LJUBLJANA, Aug. 18 (Xinhua) -- The Slovenian government announced on Thursday an aid package of 40 million euros (40.33 million U.S. dollars) to help businesses cope with the staggering rise in their energy bills this year and next.
Half of the amount will be available this year and the remaining 20 million euros through mid-March 2023, said Matjaz Han, minister of economy, after a routine session Thursday.
He said this is only the first step in the government's efforts to help the corporate sector.
Two types of aid, capped at 500,000 euros and 2 million euros respectively for each beneficiary, will be available to finance the staggering rise in corporate energy bills, said Han.
This will cover at least 30 percent of the electricity or gas costs, provided that energy prices are at least twice above last year's average. A maximum of 30 percent of total costs can be covered.

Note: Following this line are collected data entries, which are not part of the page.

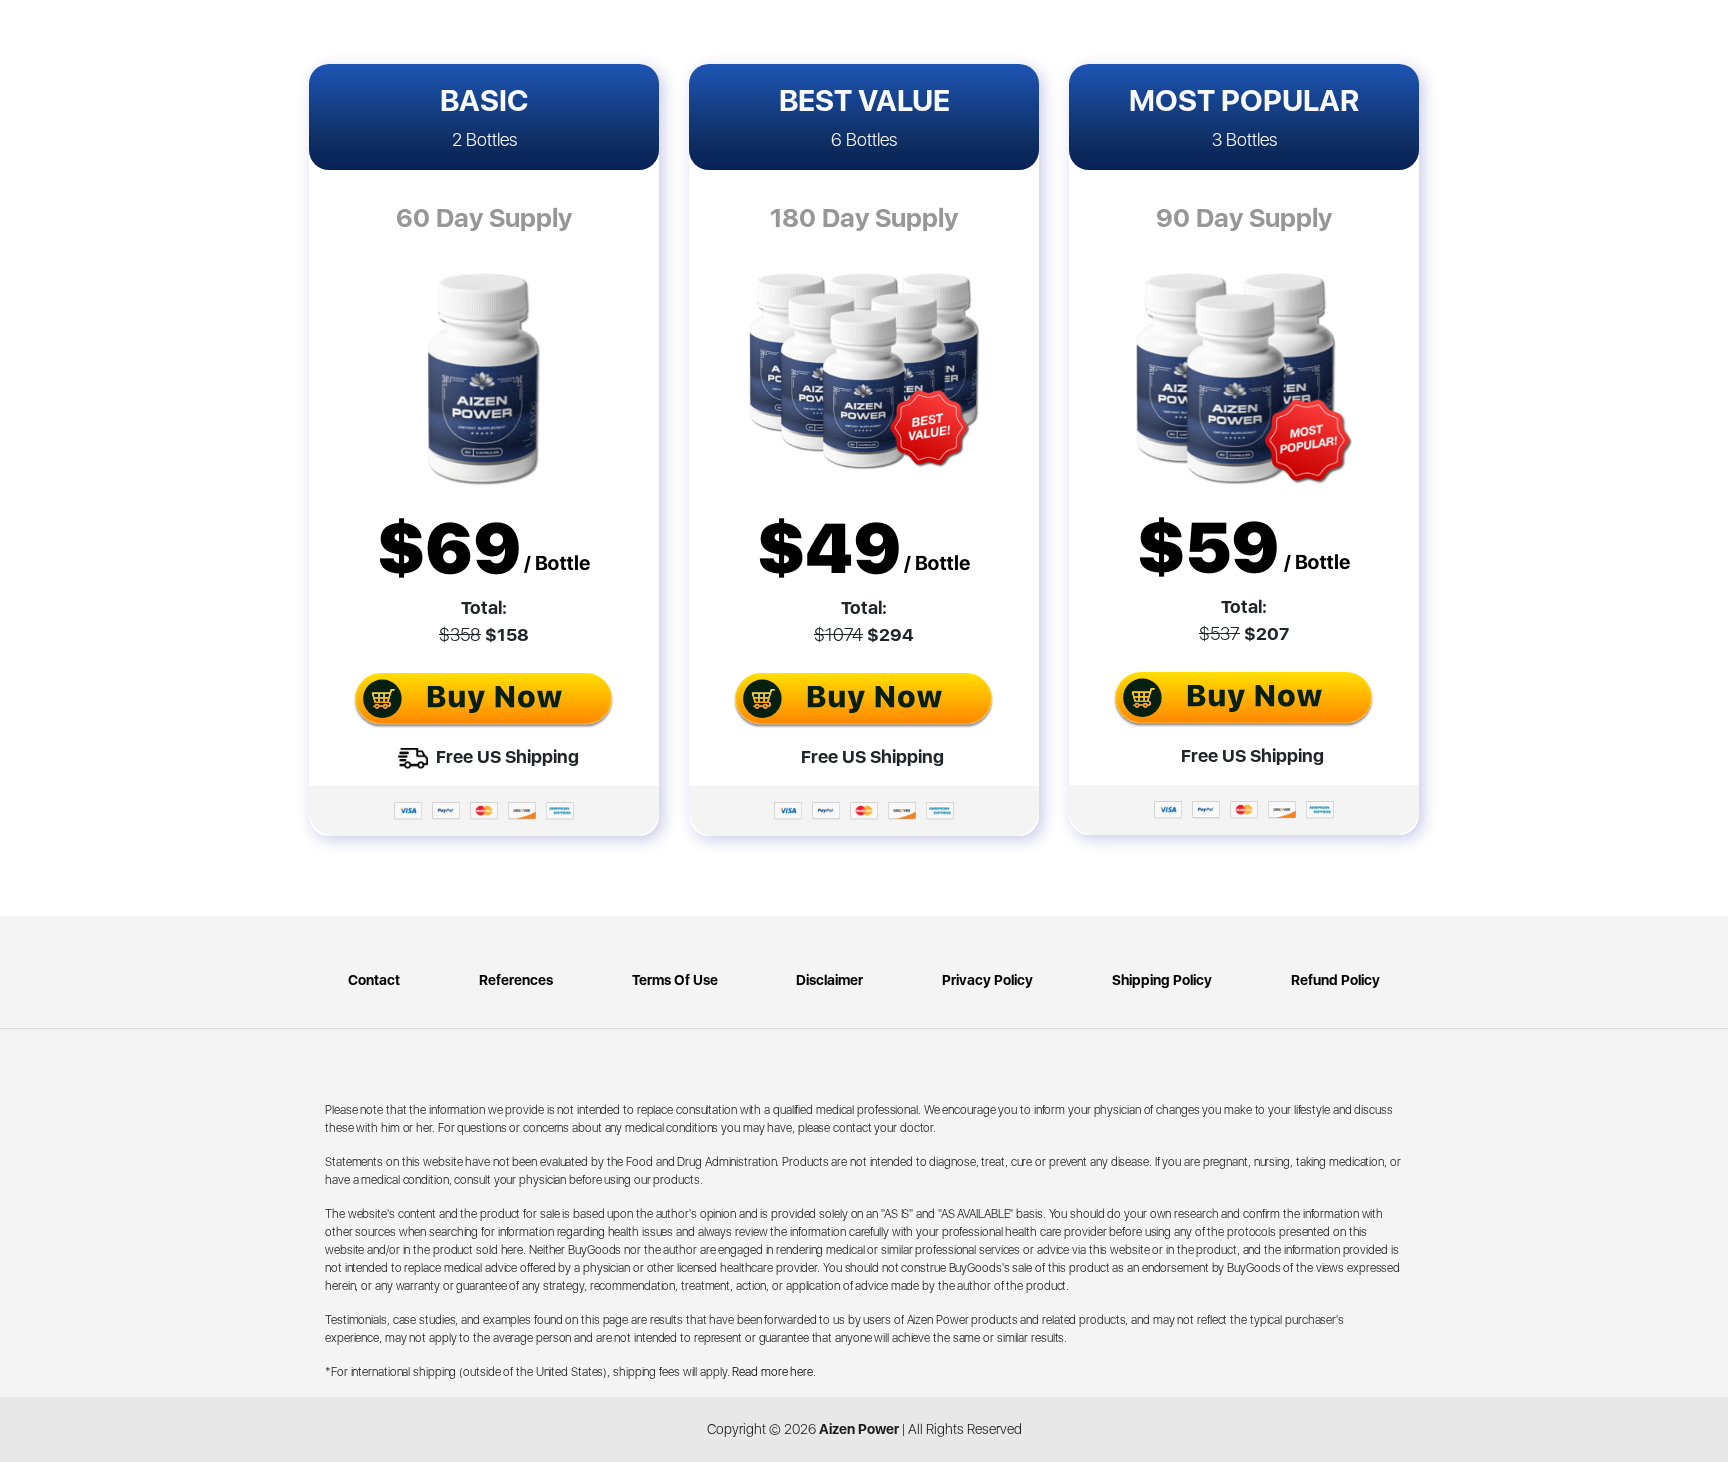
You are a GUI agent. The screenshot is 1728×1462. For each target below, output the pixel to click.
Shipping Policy (1162, 980)
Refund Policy (1335, 980)
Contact (374, 980)
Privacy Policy (987, 980)
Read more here (772, 1372)
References (516, 980)
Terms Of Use (675, 980)
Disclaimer (829, 980)
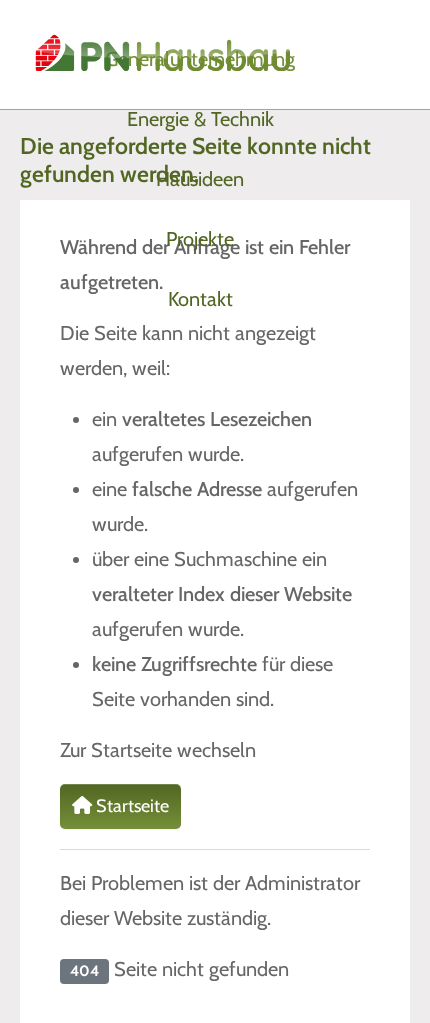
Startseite (130, 806)
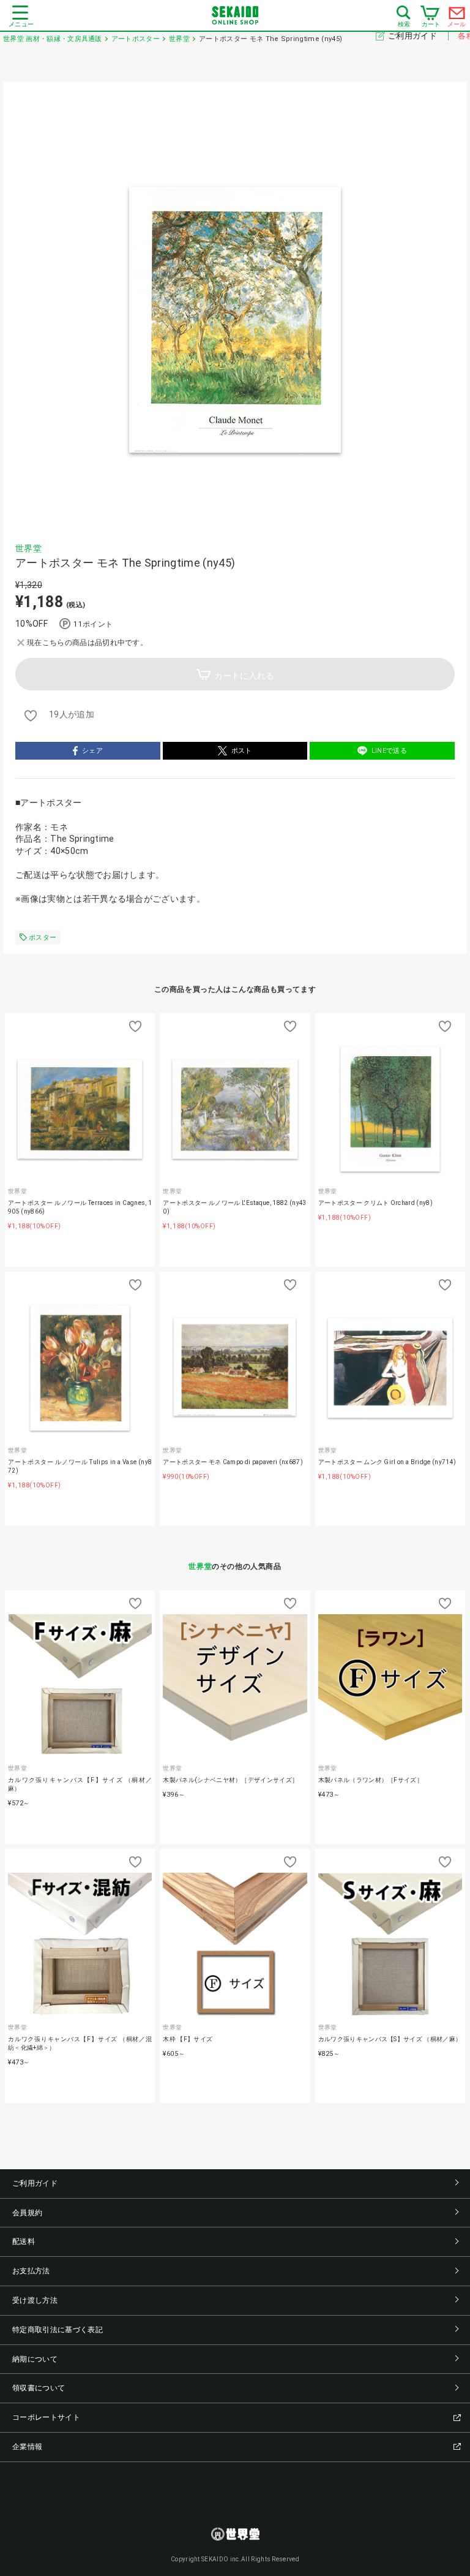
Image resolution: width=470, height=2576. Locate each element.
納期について (35, 2359)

A third type of aid is set aside for energy-intensive companies which will be eligible only if they are operating at a loss. In this case, up to 70 percent of their costs will be covered.
Companies that have access to regulated gas and energy prices -- mostly small and medium-sized enterprises -- are not eligible for the scheme, according to the government.
The Chamber of Commerce and Industry (GZS) welcomed the aid scheme, describing it as "an appropriate measure considering the EU legal framework."
But it also noted that the aid will only suffice for the time being and expected additional aid in the autumn.
The aid package "does not address the major unknowns concerning the certainty of gas supplies or the very likely escalation of energy prices for business users next year," GZS said, adding that it needs -- and expects -- "a reliable energy supply at acceptable prices" for the economy to work at its best.
The government, in another development, has decided to finance up to 200 euros per person to help needy individuals and families cope with energy price hikes. This will help about 63,000 individuals and families, it said in a statement.
The government decided in July to cap electricity and natural gas prices for citizens and small businesses for a year starting from the start of September, and to reduce value added tax on energy sources for all users to 9.5 percent from 22 percent for the upcoming heating season from early September to the end of May.
The government hopes the decrees will also help reduce inflation which reached 11.7 percent year-on-year in July, the highest in over 20 years mainly on account of higher global energy prices.